Das Ehepaar, um das es der kaum halb so alten Autorin Vanessa Taylor hier geht, sind ein Steuerberater und dessen vorwiegend bei Hausfrauenpflichten gezeigte Frau, die zu Beginn des Films ihren 31. Hochzeitstag feiern: US-amerikanischer Mittelstand mit eigenem Häuschen und Aussicht auf baldige Altersrente. Kay und Arnold scheinen sich im eintönigen Ablauf ihres Alltags eingerichtet zu haben. Schritt für Schritt haben sie sich in ihrer Ehe voneinander entfernt. Der Film erzählt nicht die Entwicklung dahin, sondern das Ergebnis und verweigert dem Zuschauer so ein differenzierteres Bild der Figuren. Arnold schläft regelmäßig vor dem Fernseher bei Golf-Übertragungen ein; Kay serviert ihm jeden Morgen das gleiche Frühstück. Bei Hitchcock wären die ewigen Spiegeleier ein Symbol, hier sind sie eher ein bloßer Gag. Kays Lächeln wird längst nicht mehr erwidert. Sie schlafen in separaten Zimmern; Gespräche finden so gut wie nicht statt, geschweige denn Augenblicke oder Gesten der Zärtlichkeit. Es ist Kay, die es eines Tages nicht mehr aushält. Statt in den bequemen Ausweg einer Scheidung zu flüchten, drängt sie auf Eheberatung, liebt sie doch ihren Mann nach wie vor. Arnold auf die Couch eines populären Therapeuten zu bringen, schafft sie nur mit leichter Erpressung. Von da an hakt der Film alle Stationen einer Ehe- und Sex-Therapie à la Dr. Phil und Oprah Winfrey ab, für leicht zu schockierende Senioren auf unmissverständliche, aber nur ja nicht allzu deutliche Art als heitere Unterhaltung getarnt.

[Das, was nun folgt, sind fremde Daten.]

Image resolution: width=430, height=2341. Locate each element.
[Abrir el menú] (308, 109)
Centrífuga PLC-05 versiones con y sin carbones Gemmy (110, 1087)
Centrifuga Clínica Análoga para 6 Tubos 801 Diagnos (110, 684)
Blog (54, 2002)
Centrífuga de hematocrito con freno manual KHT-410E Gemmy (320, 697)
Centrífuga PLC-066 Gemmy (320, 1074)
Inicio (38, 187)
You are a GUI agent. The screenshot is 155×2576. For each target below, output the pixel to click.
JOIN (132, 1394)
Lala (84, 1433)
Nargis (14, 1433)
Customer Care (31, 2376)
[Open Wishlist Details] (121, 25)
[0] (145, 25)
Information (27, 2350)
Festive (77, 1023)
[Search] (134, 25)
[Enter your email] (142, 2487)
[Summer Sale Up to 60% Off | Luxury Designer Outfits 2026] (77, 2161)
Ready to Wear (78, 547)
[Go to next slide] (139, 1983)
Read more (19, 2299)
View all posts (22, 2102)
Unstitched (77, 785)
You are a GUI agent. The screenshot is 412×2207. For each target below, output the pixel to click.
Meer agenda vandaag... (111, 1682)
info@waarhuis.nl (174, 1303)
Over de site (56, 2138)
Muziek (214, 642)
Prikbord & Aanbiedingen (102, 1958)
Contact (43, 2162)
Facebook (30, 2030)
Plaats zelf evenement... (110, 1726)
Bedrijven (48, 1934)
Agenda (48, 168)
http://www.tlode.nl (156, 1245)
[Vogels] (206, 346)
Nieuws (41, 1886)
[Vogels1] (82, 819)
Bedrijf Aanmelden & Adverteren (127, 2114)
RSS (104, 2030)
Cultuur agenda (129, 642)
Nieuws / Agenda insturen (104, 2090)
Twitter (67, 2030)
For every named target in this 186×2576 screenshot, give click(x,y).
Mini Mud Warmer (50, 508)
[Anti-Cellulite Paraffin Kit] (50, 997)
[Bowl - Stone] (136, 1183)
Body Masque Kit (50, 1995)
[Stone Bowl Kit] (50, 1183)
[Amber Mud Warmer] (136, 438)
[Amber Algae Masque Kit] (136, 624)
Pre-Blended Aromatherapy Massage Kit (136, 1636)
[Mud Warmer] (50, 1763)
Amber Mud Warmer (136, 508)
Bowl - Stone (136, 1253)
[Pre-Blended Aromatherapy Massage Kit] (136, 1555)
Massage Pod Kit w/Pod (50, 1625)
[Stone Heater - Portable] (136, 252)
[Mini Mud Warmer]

Wie auf so vielen Gebieten hinkt der Film auch auf diesem Terrain dem US-Kabelfernsehen hinterher, das mit der HBO-Serie „In Treatment“ vorgemacht hat, wie man aus Therapie-Sitzungen filmisches Kapital schlagen kann. Immer wenn es Augenblicke gibt, in denen die von Alltäglichkeit, Gleichgültigkeit und emotionaler Distanz ins Aus getriebene Ehe an einer Wendemarke anzukommen scheint, an der zur Routine gewordene Enttäuschung und aufkeimende neue Hoffnung sich treffen, lässt Frankel die Szene in billiger Komik versanden oder deckt sie mit einer aufdringlichen Song-Kulisse zu. Es bleibt den beiden Hauptdarstellern überlassen, zu retten, was zu retten ist. Dabei schneidet die in solchen Rollen inzwischen kaum zu übertreffende Meryl Streep deutlich besser ab als der die Grantigkeit und Griesgrämigkeit zu dick auftragende Tommy Lee Jones.